Blog / Research

How does ask a question work?

Ask a question is an extractive question answering system on over 1.2bn citation statements.
Wed Nov 16 2022

Recently we released an early preview of a question answering (QA) system built on top of our data (see https://scite.ai/data-and-services for a more comprehensive picture of what our data is). This short article will explain how it currently works as of November 16th 2022 and a little bit about our current plans for expanding it

This is a fairly technical post so feel free to reach out to us at hi@scite.ai if you have questions.

Why build a scientific question answering system?

While we have a pretty powerful search system that already allows you to search 1.2bn citation statements extracted from 32 million full texts (both closed and open access!)... search isn't always the easiest way to get after the kinds of information you are looking for.
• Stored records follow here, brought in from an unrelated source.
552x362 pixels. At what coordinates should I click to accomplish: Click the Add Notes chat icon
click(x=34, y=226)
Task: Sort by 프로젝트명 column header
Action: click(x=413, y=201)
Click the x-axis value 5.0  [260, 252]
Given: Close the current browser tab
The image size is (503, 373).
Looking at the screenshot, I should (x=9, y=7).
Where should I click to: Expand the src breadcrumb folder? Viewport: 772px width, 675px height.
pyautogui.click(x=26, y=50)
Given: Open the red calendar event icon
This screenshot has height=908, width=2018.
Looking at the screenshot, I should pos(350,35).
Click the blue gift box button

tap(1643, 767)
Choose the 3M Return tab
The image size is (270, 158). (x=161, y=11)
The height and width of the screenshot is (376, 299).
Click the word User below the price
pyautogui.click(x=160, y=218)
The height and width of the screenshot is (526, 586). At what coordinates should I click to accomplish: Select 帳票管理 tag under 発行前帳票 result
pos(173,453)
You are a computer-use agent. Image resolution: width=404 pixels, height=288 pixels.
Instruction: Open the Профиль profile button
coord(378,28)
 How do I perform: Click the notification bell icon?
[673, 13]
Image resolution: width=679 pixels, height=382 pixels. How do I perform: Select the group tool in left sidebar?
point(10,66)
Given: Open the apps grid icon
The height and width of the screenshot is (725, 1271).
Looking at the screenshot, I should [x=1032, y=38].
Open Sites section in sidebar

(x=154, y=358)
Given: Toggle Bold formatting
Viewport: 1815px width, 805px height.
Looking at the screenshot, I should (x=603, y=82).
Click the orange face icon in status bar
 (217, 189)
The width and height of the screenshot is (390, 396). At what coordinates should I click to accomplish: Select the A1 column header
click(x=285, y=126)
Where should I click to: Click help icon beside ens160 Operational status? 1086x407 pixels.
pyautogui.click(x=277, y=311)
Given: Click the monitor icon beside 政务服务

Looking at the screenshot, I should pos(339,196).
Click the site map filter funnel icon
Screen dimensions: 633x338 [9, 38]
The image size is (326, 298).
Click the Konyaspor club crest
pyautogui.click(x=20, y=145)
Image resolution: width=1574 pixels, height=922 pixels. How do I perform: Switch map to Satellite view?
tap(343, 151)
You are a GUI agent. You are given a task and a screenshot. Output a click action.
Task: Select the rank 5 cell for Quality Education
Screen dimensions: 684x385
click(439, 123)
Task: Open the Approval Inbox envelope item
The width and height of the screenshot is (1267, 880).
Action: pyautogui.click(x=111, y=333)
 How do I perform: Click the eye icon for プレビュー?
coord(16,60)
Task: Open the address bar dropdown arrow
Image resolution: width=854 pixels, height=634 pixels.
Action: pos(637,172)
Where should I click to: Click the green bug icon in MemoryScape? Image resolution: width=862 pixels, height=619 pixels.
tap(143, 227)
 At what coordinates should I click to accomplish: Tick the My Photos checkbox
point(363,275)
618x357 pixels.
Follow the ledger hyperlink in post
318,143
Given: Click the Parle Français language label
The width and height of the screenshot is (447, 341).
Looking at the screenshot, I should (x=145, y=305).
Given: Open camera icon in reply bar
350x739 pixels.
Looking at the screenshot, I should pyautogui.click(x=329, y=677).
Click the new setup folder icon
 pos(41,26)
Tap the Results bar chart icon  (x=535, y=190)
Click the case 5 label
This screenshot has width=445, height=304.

This is especially true since we use a "lexical" (read word matching)-based search system using elasticsearch - so if you don't formulate your search query exactly with the words you want matched you might not get what you are looking for. In addition, much of the "information seeking" experiences we have when looking at science comes in the form of questions we need answers to. Therefore, we thought it might help our users discover science-backed answers if we build a QA system over all our data!

We are building a large-scale scientific question answering system to help users get science-based answers to questions.

What is question answering?

Question answering is a popular task in the natural language processing community that seeks to provide an answer for a given question posed by the user. There are plenty of formulations of question answering from multiple choice, closed book, and extractive qa to open domain and multi-hop qa. It is a very popular task; for a great survey on the recent explosion of datasets alone see QA Dataset Explosion: A Taxonomy of NLP Resources for Question Answering and Reading Comprehension.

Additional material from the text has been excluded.